Document text =>
┌────────
Introduction to Computer Vision Model Training
Training a computer vision model is one component of a complex and iterative undertaking, which can often seem daunting. At alwaysAI we want to make the process simple and approachable. To get you started, we have compiled a general overview of the training process of Deep Neural Networks (DNNs) for use in computer vision applications. We will focus on supervised learning in this overview, which uses labeled training data to teach the model what the desired output is. This article provides an introduction to each component of the model training process and will be the contextual basis for more in-depth articles in the future.
Types of Models
Different computer vision models help us answer questions about an image. What objects are in the image? Where are those objects in the image? Where are the key points on an object? What pixels belong to each object? We can answer these questions by building different types of DNNs. These DNNs can then be used in applications to solve problems like determining how many cars are in an image, whether a person is sitting or standing, or whether an animal in a picture is a cat or a dog. We’ve outlined a few of the most common types of computer vision models and their use cases below.
NOTE: In general, computer vision model output consists of a label and a confidence or score, which is some estimate of the likelihood of correctly labeling the object. This definition is intentionally vague, as ‘confidence’ will mean very different things for different types of models.
In describing the different types of models and their use cases, we’ll outline an example use case of a virtual wardrobe: an application that lets users try on different clothing items virtually, before making a purchase for instance.
Image classification attempts to identify the most significant object class in the image; in computer vision, we refer to each class as a label. For example, we can use a general classification model, such as ‘alwaysai/googlenet’, to identify items of clothing, such as ‘running shoes’ or a ‘sweatshirt’, as shown below. The model would take an image as input and it would output a label along with the confidence the model has for the particular label compared to other labels. Additionally, DNNs for image classification tasks do not provide the location of the object in the image, so for use cases where we need this information, in order to track or count objects for example, we need to use an object detection model, which is the next model described.
Caption: examples of a general classification model used to classify clothing items.
When the location of the object is of importance, object detection DNNs are typically used. These networks return a set of coordinates, called a bounding box, that specify an area of the input image containing an object, along with confidence value for that bounding box and a label. For our ‘virtual wardrobe’ application, we would need an input image of the person who wants to try on the virtual clothes, and then we would need to find the person in the image. To do this, we could use an object detection model for person detection, such as ‘alwaysai/mobilenet_ssd’, that would return a bounding box around every person in an image, along with a label, ‘person’, and a confidence value for the output. An example of an object detection model that can distinguish people is shown below.
└────────
Data excerpts =>
┌────────
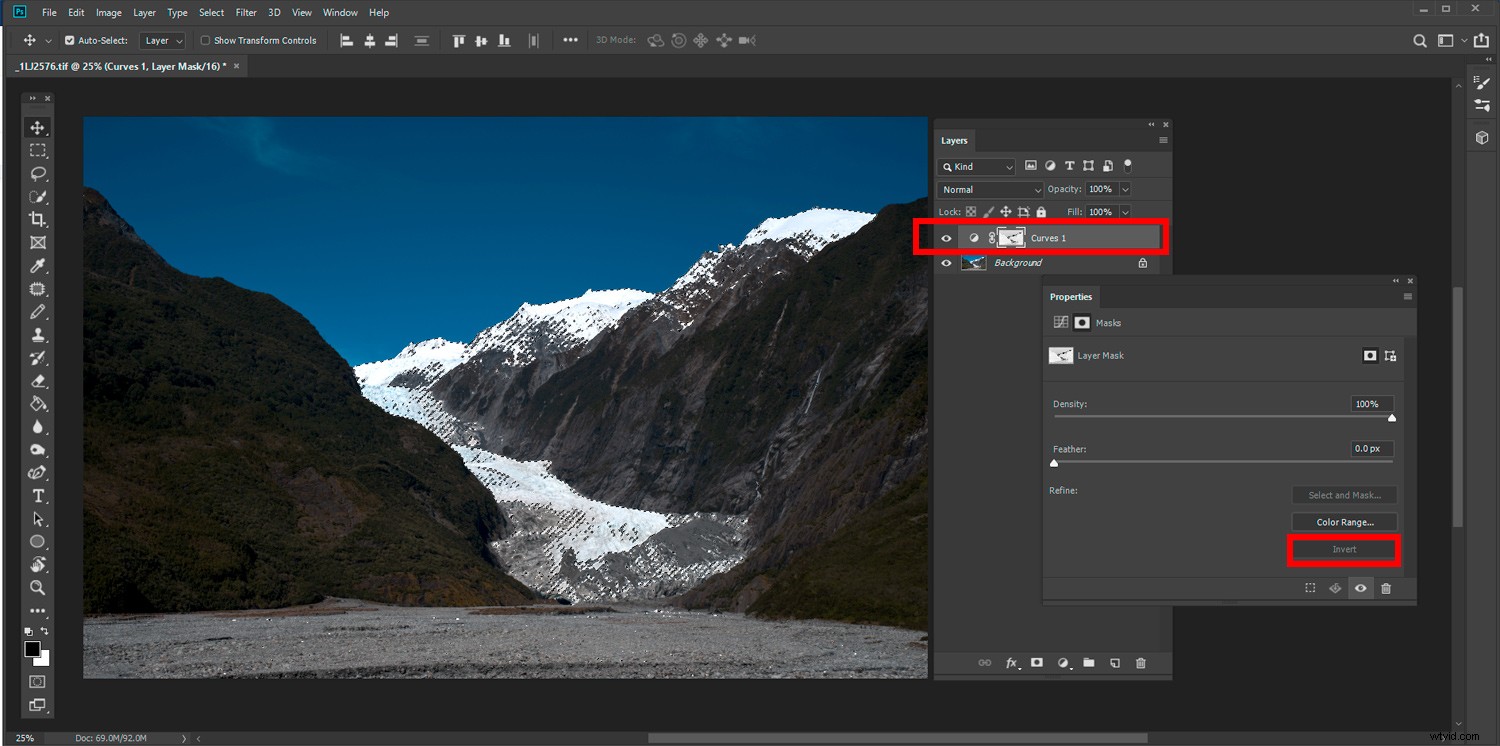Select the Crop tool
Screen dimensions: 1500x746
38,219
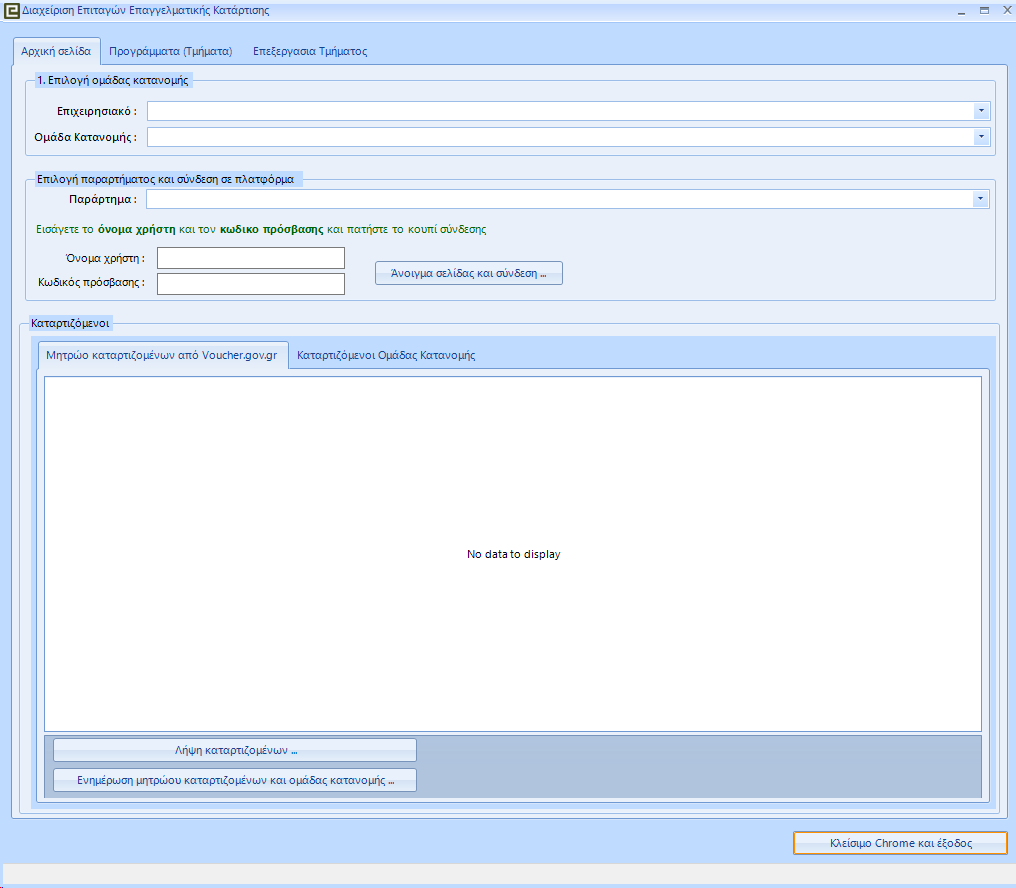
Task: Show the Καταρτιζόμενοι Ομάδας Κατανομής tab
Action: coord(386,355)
└────────
What to do =>
**1.** Do these statements agree with the computer vision training article? Answer yes or no for each and quote the words from the article that decide it.
(a) The overview concentrates on supervised learning.
(b) Image classification DNNs report where the object is located in the image.
(c) Object detection networks return a bounding box together with a confidence value and a label.
**2.** Proceed with the computer vision training article, starting right after its final sentence.
The lines above come from a different source than the computer vision training article.

Responses =>
**1.**
(a) Yes: "We will focus on supervised learning in this overview"
(b) No: "DNNs for image classification tasks do not provide the location of the object in the image"
(c) Yes: "These networks return a set of coordinates, called a bounding box, that specify an area of the input image containing an object, along with confidence value for that bounding box and a label."

**2.**
NOTE: Knowing the location of objects in a frame allows us to infer certain information about an image. For instance, we could count how many vehicles there are on a freeway to map out traffic patterns. We can also extend the functionality of an application by piggy-backing a classification model onto an object detection model. For instance, we could feed the portion of the image corresponding to the bounding box from the detection model into the classification model so we could count how many trucks there are in the image versus sedans.
Caption: an example of two detection model’s outputs. In this case, we can see that both models can detect the person, but one model is able to detect both types of water bottles, whereas the other model has only found one.
Now we’ve seen how we can classify clothing into groups, such as shoes or sweatshirts, and we can detect a person in an image, but we still need to be able to let the user try on the clothes. This requires being able to distinguish the pixels that belong to the detected object from the pixels in the rest of the image, and in that case we would want to use segmentation, which we’ll cover next.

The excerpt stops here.